# Keras Sentiment Analysis Part 3
## Optimization with Grid Search

In this notebook, I intend to find more optimal parameters using Grid Search.

In [1]:
%matplotlib inline
import numpy
from keras.datasets import imdb
from matplotlib import pyplot
from keras.models import Sequential
from keras.layers import Dense
from keras.layers import Flatten
from keras.layers.convolutional import Convolution1D
from keras.layers.convolutional import MaxPooling1D
from keras.layers.embeddings import Embedding
from keras.preprocessing import sequence
from sklearn.model_selection import GridSearchCV
from keras.wrappers.scikit_learn import KerasClassifier

# fix random seed for reproducibility
seed = 7
numpy.random.seed(seed)

# load the dataset but only keep the top n words, zero the rest
top_words = 5000
(X_train, y_train), (X_test, y_test) = imdb.load_data(nb_words=top_words)

# Pad the small reviews
max_words = 500
X_train = sequence.pad_sequences(X_train, maxlen=max_words)
X_test = sequence.pad_sequences(X_test, maxlen=max_words)

Using Theano backend.


### Warning: The below code might run for months!

While searching the parameter space, I noticed that some epochs did extremely well on the training data, however, overall model accuracy changed very little from our original author's results.
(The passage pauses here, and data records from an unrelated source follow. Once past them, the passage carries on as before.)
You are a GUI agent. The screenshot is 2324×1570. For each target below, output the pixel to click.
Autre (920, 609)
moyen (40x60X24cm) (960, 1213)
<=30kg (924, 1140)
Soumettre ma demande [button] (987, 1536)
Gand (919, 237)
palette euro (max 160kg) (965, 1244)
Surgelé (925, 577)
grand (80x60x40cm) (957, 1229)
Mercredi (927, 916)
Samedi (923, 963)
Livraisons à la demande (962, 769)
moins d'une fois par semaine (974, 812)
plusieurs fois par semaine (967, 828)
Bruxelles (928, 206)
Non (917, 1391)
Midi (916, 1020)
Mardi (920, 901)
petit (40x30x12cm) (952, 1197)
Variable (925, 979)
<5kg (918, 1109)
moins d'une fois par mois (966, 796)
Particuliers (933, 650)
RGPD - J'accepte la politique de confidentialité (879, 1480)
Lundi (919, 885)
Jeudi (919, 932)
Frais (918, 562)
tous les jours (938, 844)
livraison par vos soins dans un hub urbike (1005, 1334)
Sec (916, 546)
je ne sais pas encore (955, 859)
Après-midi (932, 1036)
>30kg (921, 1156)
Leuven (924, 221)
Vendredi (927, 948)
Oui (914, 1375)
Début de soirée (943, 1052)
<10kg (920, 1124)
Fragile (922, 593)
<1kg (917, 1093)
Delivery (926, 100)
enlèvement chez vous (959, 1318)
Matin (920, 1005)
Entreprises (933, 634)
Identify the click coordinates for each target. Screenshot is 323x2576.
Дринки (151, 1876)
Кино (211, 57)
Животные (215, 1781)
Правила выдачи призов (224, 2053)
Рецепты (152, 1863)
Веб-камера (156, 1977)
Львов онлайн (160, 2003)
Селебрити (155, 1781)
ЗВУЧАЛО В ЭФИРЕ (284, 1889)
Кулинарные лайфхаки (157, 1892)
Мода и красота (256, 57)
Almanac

A quick computation of the number of parameters below shows that we have 7 * 2 * 6 * 3 * 8 = 2016 combinations of parameters. Given that the epoch=2 setting takes at least 2+ minutes and the epoch=10 setting was taking 20-90 minutes in my test run, we could be at this a very long time. Most of the tests did not return better than 88-89% accuracy. This lead me to wonder if (1) this type of CNN is the best approach and (2) if there was a more efficient way to search the parameter space (we are training advanced optimization algorithms afterall, there should be a non-brute force approach, right?)

In [None]:
def create_model(pool_length, nb_epoch, hidden_layer_size=1, init_mode='uniform'):
    
    #print("Testing new model")
    
    # create the model
    model = Sequential()
    model.add(Embedding(top_words, 32, input_length=max_words))
    model.add(Convolution1D(nb_filter=32, filter_length=3, border_mode='same', activation='relu'))
    model.add(MaxPooling1D(pool_length=pool_length))
    model.add(Flatten())
    model.add(Dense(hidden_layer_size, init=init_mode, activation='relu'))
    model.add(Dense(1, init=init_mode, activation='sigmoid'))
    model.compile(loss='binary_crossentropy', optimizer='adam', metrics=['accuracy'])
    
    #print(model.summary())
    
    return model

# create model
model = KerasClassifier(build_fn=create_model, verbose=2)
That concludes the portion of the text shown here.